A recent Op-Ed piece on The New York Times titled "Ritalin Gone Wrong" has dared to go there, ensuing a fierce debate. Psychologist Dr. L Alan Sroufe, who's done extensive ADHD research, asks whether these drugs really work and what parents' roles are in the diagnosis of ADHD--infuriating many doctors and parents in the process. You see, many believe Dr. Sroufe is blaming parents for their children's ADHD and they're not happy.
A lot of parents have taken what Dr. Sroufe has said as a personal attack on their parenting practices. Others, including the president of the Child Mind Institute, say that making parents responsible perpetuates the notion of "blame and shame" for which this country is so well-known.

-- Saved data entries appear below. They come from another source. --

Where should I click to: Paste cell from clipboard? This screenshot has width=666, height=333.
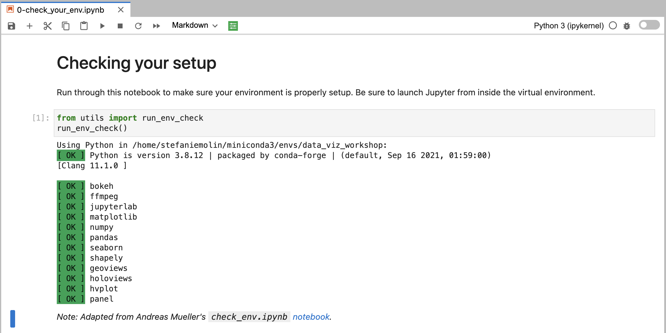point(84,26)
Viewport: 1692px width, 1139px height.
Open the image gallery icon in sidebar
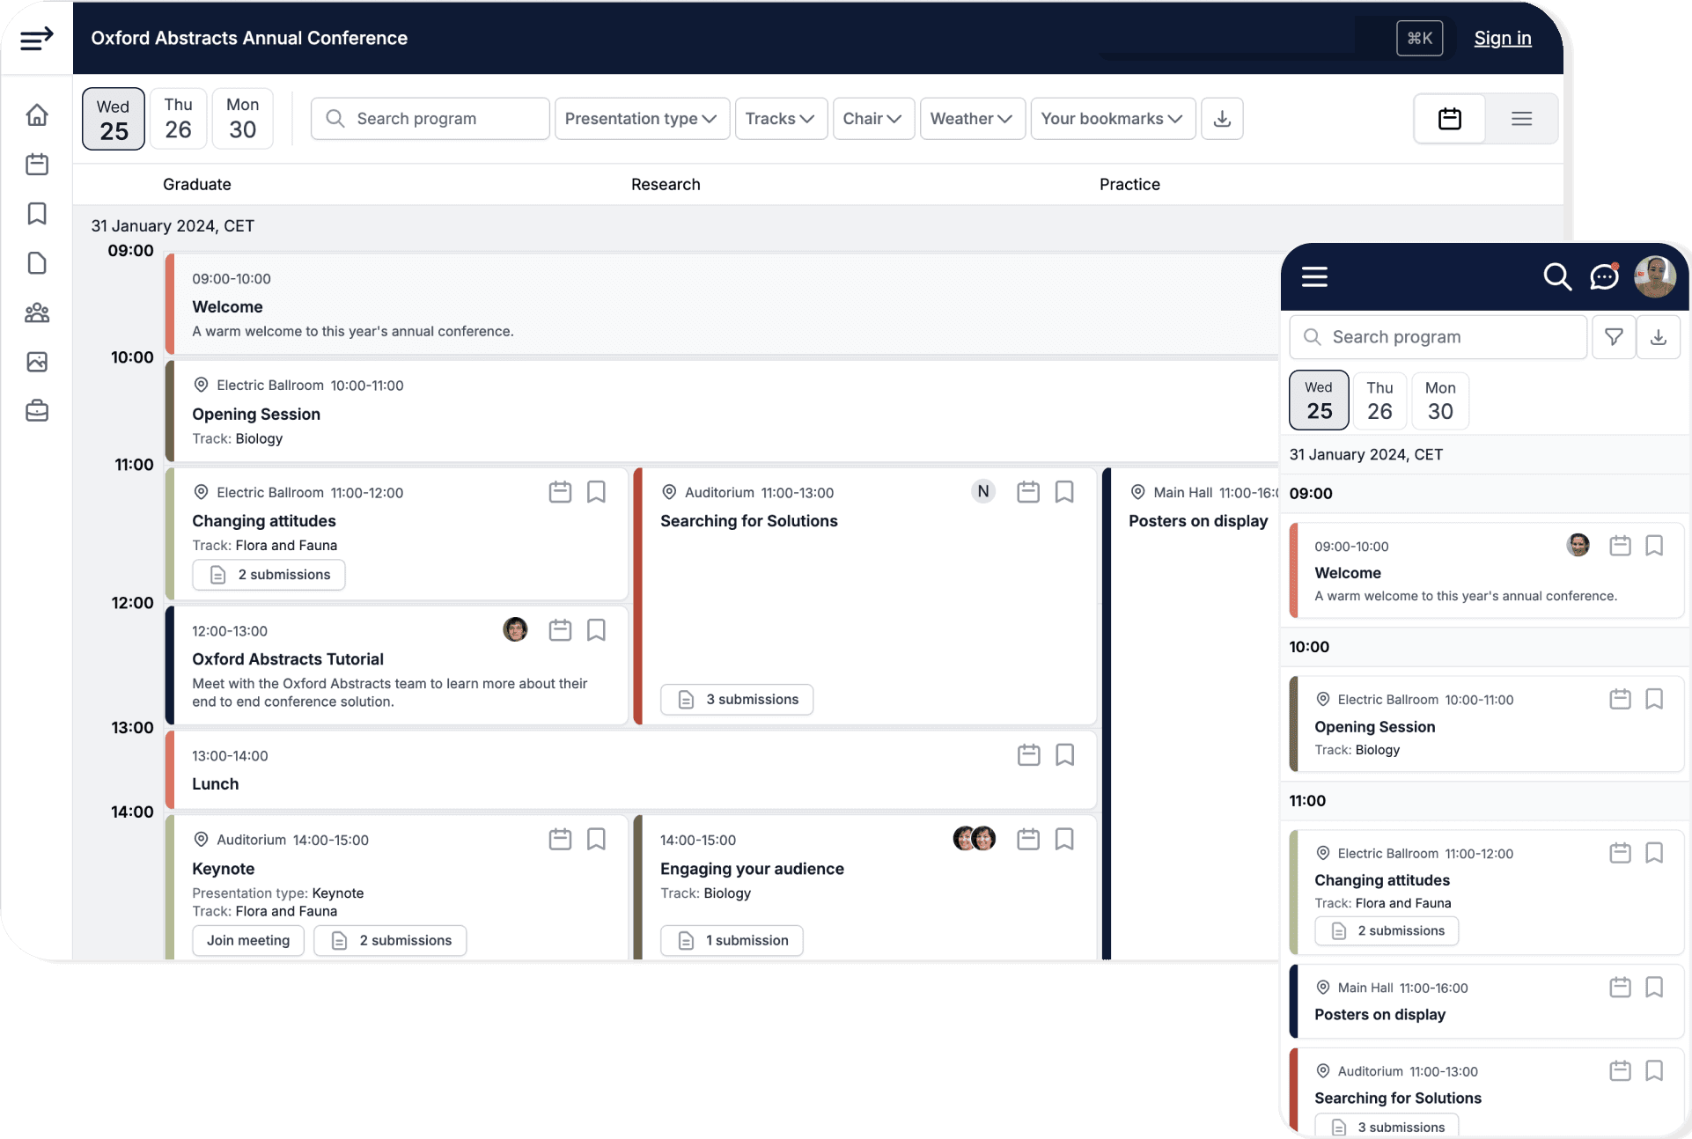(37, 362)
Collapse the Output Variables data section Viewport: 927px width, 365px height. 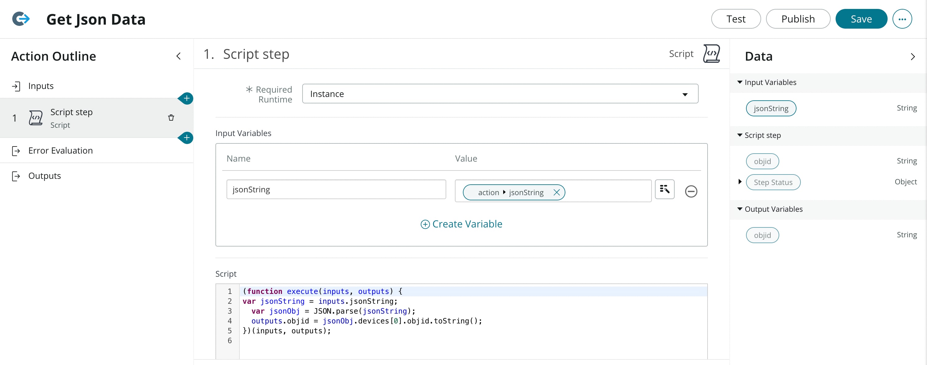coord(740,209)
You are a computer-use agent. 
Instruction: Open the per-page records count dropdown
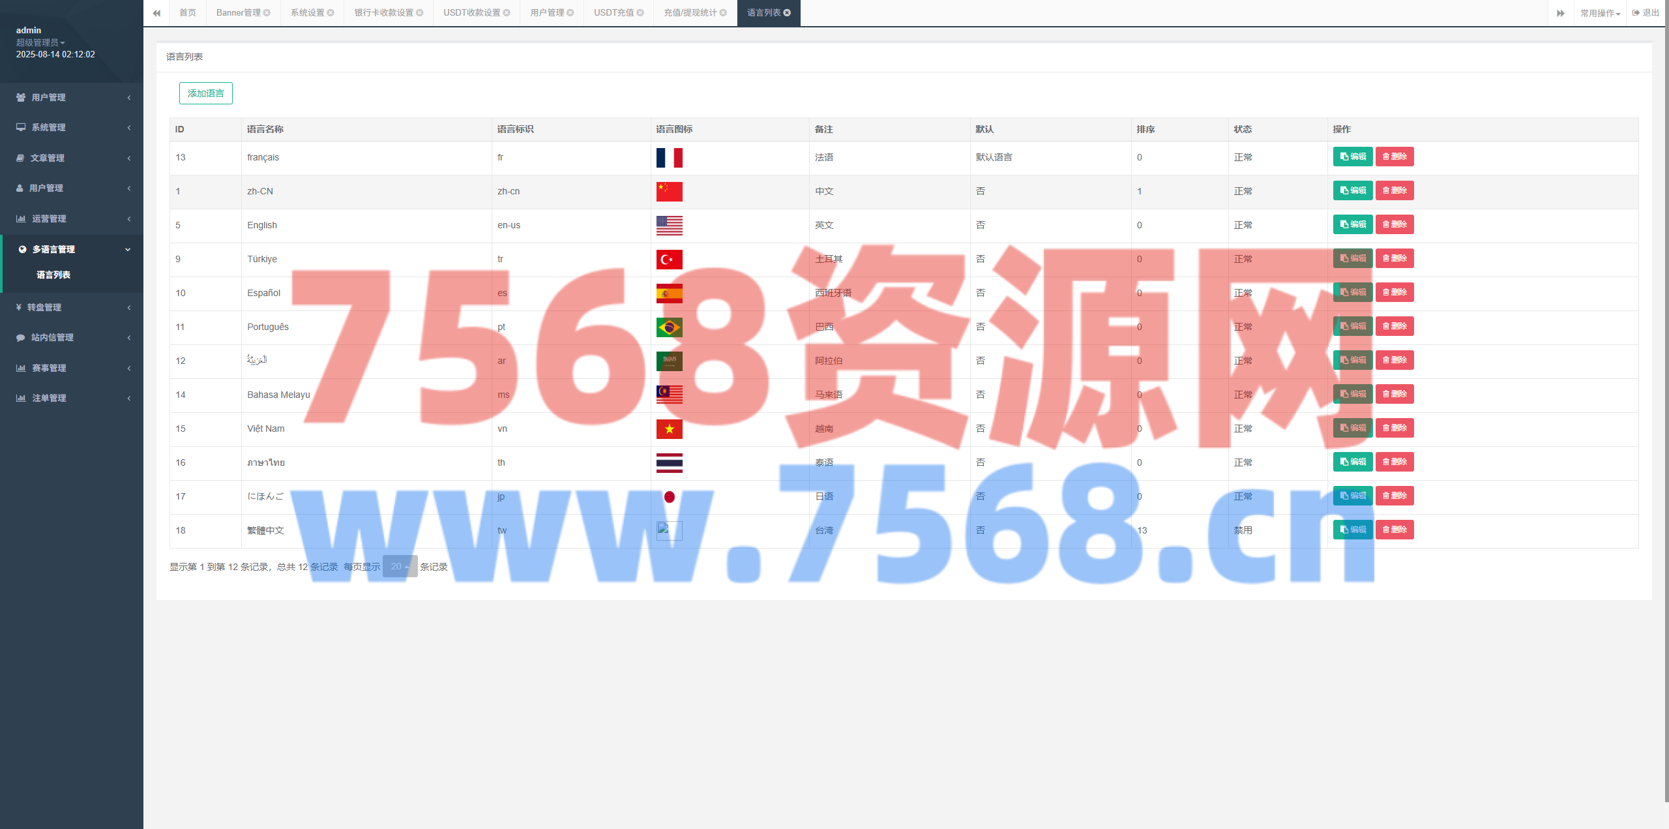[x=399, y=566]
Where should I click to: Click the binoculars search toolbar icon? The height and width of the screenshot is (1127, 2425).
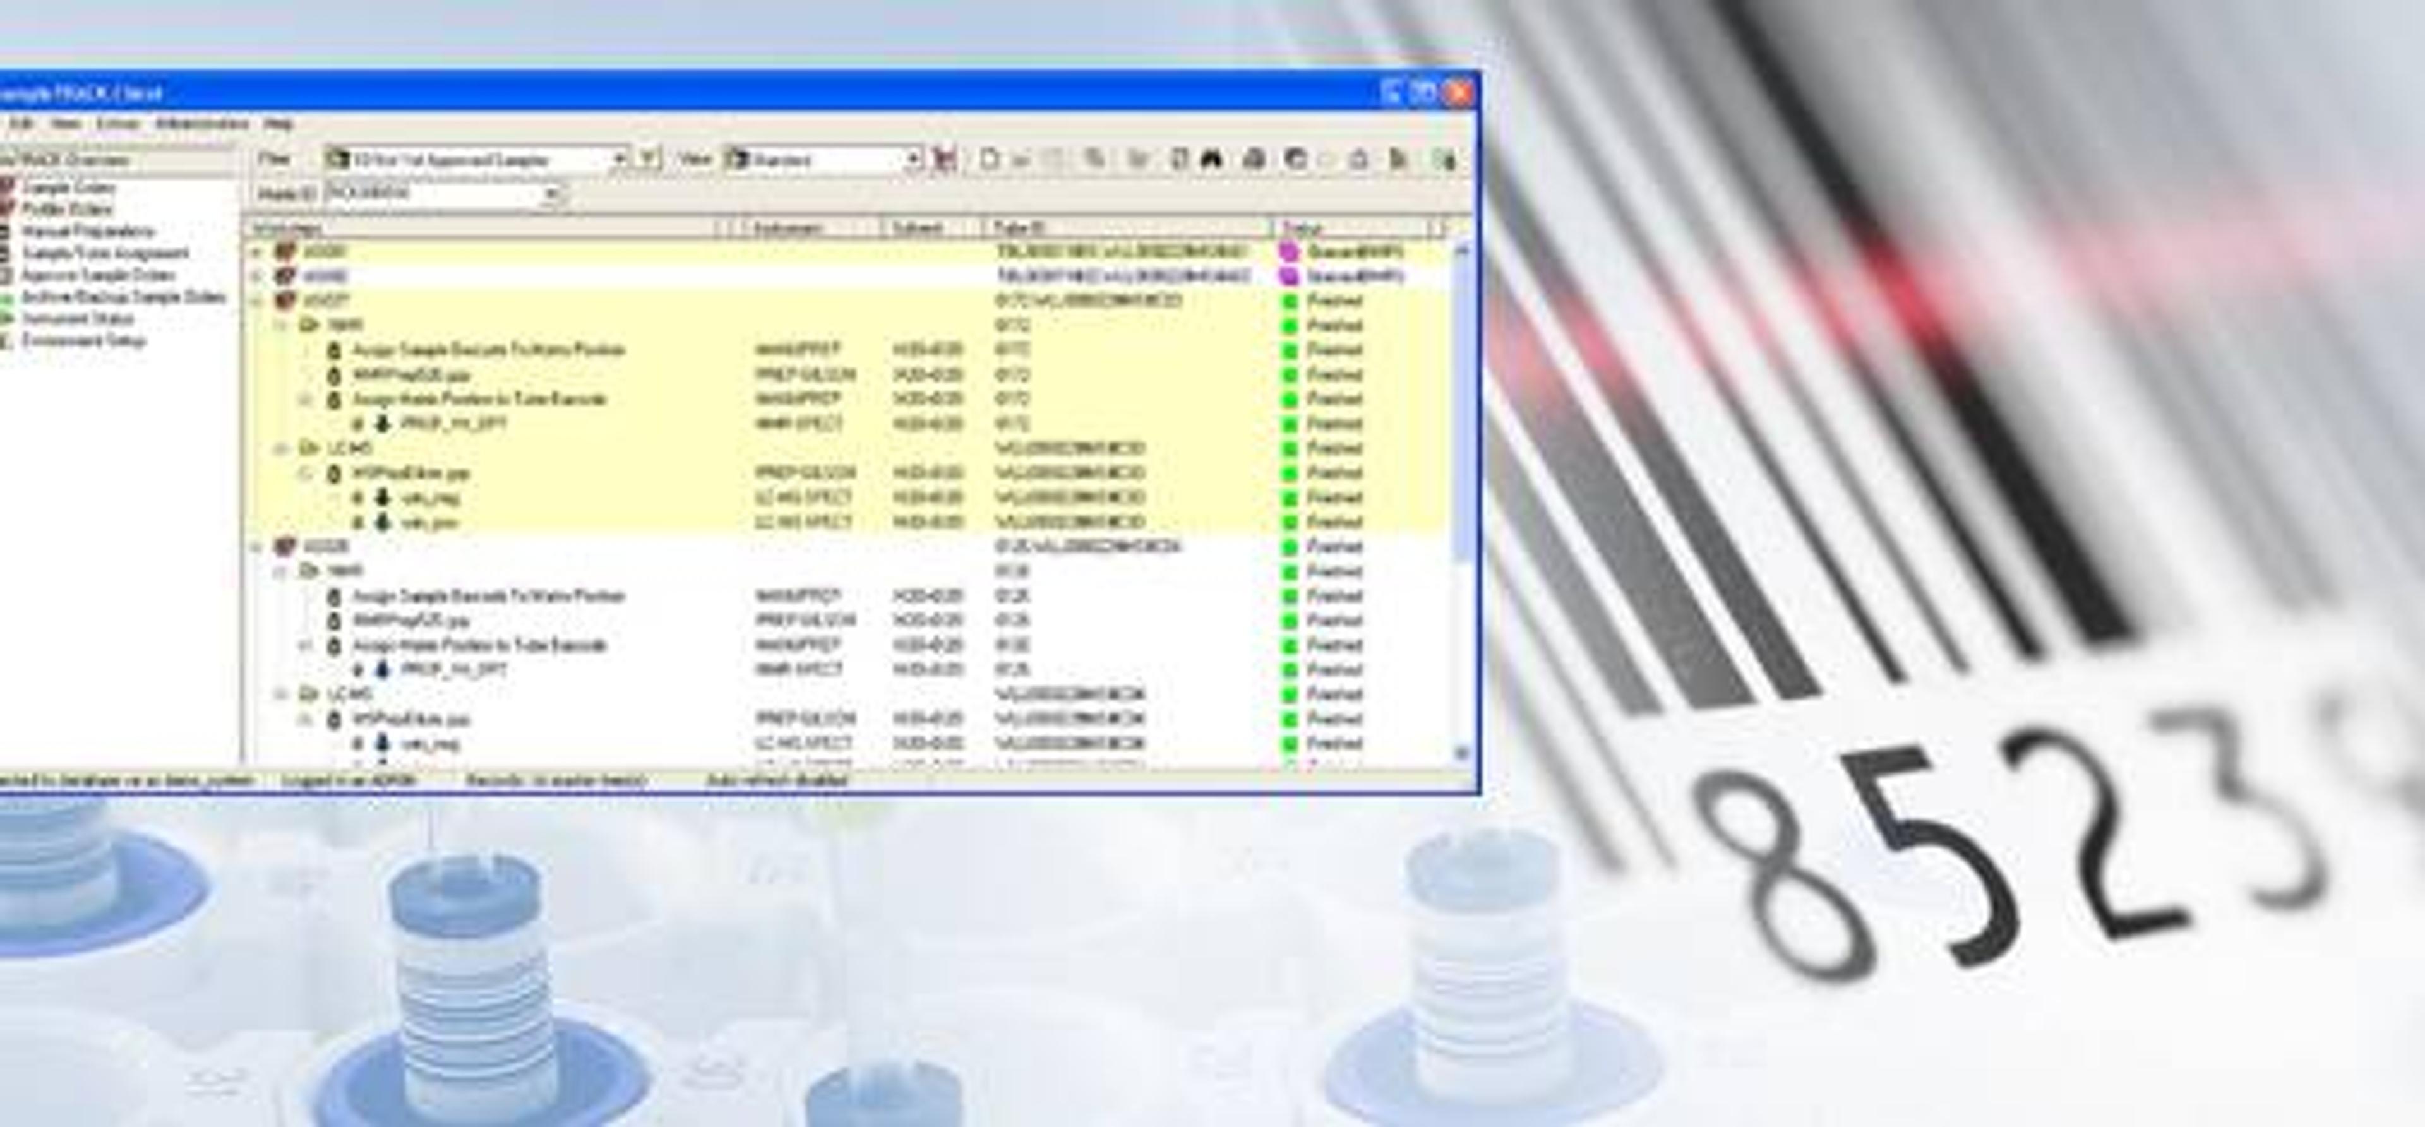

But Dr. Sroufe presents a lot of great arguments and data that prove--at least to me--that the drugs prescribed for this disorder don't really work. Furthermore, he spends a lot of time debunking the idea that ADHD is "inborn" and suggests instead that a child's early experiences and his environment might have a lot more to do with this disorder.
I don't have a child with ADHD, so I'm not going to pretend I know what that's like. But if I did, I know I'd want to make sure he wasn't just getting drugged into oblivion or being transformed into an unrecognizable person in an attempt to achieve "normalcy."
I believe wholeheartedly that we're an "instant gratification" kind of society. We always wants the easy way out, instead of being really honest with ourselves--something extremely difficut to do--and tackling our issues head-on. Maybe that's why so many parents feel insulted by Dr. Sroufe's opinion piece.
Do you think medications are prescribed too easily in this country? Do you have a child with ADHD? Tell us if his medication has helped him/her or not.